Sebetulnya saya agak ragu untuk menaruh judul “Pengalaman Hidup Nomaden di Mongolia”, karena saya hanya merasakannya dua hari satu malam. Namun, karena kesan yang dirasakan dari pengalaman yang singkat, ternyata sangat membekas, membuat saya memberanikan diri menulis dengan judul seperti itu.
Mongolia memiliki luas area sekitar 1.5 juta kilometer persegi, tetapi hanya memiliki penduduk 3 juta jiwa, dan sekitar 45 persen penduduknya tinggal di ibukota, Ulaanbataar. Jadi dapat dibayangkan betapa rendahnya tingkat kepadatan penduduk di dareah lain.
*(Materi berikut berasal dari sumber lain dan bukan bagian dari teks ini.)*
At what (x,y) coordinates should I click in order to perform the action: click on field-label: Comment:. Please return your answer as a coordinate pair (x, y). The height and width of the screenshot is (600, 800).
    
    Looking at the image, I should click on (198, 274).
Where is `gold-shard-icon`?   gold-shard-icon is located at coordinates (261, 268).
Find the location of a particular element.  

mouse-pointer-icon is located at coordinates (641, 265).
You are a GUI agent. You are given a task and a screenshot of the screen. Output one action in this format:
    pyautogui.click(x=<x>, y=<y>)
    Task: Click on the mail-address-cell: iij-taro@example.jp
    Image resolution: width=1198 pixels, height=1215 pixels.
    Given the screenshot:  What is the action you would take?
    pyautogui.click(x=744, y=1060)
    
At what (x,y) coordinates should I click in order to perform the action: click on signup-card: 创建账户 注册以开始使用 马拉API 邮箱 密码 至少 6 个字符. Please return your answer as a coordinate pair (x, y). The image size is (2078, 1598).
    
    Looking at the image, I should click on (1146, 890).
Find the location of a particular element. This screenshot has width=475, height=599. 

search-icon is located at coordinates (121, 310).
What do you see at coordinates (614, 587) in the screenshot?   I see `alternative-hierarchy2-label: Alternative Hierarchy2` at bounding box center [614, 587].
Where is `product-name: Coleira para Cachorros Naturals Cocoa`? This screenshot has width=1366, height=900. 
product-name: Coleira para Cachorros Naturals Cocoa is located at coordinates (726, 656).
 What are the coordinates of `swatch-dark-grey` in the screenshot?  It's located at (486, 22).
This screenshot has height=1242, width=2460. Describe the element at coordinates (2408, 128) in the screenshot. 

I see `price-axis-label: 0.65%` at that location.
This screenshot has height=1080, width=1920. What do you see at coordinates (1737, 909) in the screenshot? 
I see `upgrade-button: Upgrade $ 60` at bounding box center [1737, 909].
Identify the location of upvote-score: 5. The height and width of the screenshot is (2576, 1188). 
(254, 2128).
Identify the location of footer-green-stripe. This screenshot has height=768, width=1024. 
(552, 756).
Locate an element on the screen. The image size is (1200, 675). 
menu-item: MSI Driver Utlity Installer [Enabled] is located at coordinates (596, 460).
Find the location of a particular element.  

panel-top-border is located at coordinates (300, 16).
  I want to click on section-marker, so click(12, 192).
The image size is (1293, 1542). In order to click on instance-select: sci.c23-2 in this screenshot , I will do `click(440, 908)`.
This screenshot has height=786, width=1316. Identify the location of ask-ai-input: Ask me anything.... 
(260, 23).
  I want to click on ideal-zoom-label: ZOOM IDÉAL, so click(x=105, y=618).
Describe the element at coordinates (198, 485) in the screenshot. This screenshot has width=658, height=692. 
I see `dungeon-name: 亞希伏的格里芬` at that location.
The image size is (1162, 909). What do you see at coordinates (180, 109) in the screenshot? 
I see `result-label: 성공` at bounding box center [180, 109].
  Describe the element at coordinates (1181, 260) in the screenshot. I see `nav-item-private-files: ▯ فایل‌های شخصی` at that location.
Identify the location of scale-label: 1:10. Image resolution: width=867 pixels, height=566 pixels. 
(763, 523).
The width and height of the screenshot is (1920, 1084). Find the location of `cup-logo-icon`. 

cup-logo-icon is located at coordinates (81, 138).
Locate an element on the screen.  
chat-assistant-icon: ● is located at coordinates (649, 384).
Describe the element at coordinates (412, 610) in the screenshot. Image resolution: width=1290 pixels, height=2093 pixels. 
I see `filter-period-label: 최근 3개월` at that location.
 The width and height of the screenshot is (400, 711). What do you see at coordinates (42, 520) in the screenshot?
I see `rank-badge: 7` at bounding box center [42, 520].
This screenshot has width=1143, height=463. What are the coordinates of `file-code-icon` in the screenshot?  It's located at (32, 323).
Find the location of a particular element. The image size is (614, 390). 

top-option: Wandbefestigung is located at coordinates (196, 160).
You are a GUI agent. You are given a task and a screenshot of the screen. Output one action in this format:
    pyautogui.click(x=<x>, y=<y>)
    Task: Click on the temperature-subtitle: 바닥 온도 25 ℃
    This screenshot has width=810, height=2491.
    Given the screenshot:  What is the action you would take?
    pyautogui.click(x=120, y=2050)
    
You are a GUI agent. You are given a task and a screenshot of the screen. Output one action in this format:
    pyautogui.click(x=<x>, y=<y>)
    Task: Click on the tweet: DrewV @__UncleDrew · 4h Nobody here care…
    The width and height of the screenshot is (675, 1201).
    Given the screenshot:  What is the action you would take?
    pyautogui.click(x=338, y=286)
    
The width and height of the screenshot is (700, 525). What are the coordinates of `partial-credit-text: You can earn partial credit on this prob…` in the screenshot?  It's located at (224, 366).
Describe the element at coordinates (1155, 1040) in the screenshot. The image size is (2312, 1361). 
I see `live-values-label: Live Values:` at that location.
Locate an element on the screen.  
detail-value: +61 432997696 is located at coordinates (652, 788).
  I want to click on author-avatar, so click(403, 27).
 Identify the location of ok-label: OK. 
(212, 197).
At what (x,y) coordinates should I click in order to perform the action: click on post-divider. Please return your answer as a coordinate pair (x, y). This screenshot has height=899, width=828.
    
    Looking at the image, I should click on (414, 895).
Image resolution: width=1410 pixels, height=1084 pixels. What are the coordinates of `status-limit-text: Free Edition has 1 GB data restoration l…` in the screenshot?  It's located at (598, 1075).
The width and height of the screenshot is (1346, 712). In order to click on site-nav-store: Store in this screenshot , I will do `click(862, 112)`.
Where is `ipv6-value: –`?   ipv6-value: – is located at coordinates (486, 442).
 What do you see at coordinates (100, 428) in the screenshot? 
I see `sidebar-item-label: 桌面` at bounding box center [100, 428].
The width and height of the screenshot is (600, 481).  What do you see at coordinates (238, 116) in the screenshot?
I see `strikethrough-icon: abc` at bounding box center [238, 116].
Sekitar 30 persen dari penduduknya, menjalani hidup nomaden. Hal ini dikarenakan mata pencaharian mereka dari hewan ternak, yang memerlukan padang rumput luas dan juga dikarenakan iklim yang tidak mudah, dimana saat musim dingin, suhu bisa mencapai dibawah minus 30 derajat celcius.
Mereka berpindah tempat menyesuaikan kondisi musim, saat musim dingin, mereka akan memilih tinggal di balik gunung untuk melindungi dari cuaca dingin.
Saat musim semi dan panas, mereka akan tinggal di dekat sungai. Dan saat musim gugur, mereka akan tinggal di bukit untuk mengumpulkan jerami sebagai persediaan musim dingin. Biasanya mereka akan berpindah minimal 4 kali dalam setahun.
Namun, pengalaman tinggal bersama keluarga nomaden di Mongolia, suatu hal yang sangat unik dan sarat pelajaran hidup, yang membuat saya mendedikasikannya dalam tulisan tersendiri.
Keluarga nomaden yang kami tumpangi, lokasinya tidak jauh dari Hustai National Park. Mereka tinggal di tenda yang disebut ger. Tenda berwarna putih dengan bentuk silinder. Strukturnya terdiri atas tiang-tiang kayu yang yang disusun membentuk lingkaran, yang kemudian ditutup dengan penutup bahan felt dan kanvas.
Ger yang kami tempati mempunyai 4 tempat tidur yang diletakkan menempel dinding tenda. Di bagian tengah tenda ada perapian lengkap dengan cerobong yang menembus atap tenda. Beberapa perabot seperti lemari, meja dan kursi juga tersedia di dalam tenda.
Yang disebut toilet hanya lubang di tanah dan di sekelilingnya diberi seng untuk sedikit mendapat privasi saat melakukan panggilan alam. Setelah selesai, tinggal menutupi dengan tanah, menggunakan sekop yang memang disediakan di “toilet” tersebut. Mengamati situasi dan kondisi, satu hal kami tahu pasti, tak ada mandi untuk malam itu.
Sepulang berkuda, kami dipinjamkan pakaian mereka untuk berfoto, membuat kenangan sebagai pengingat kelak, kalau kami pernah berada di sana. Waktu mengalir lembut, tak tergesa. Kami menikmati hanya saat itu, menikmati apa yang ada. Berjalan-jalan di sekitar ger.
Melihat ternak, sapi, kambing, domba dan kuda yang jumlahnya puluhan. Juga bermain dengan anak kambing, yang dijadikan hewan peliharaan oleh mereka. Berbeda dengan kebanyakan hewan peliharaan di tempat lain, di keluarga nomaden Mongolia, anak kambinglah yang dijadikan hewan peliharaan.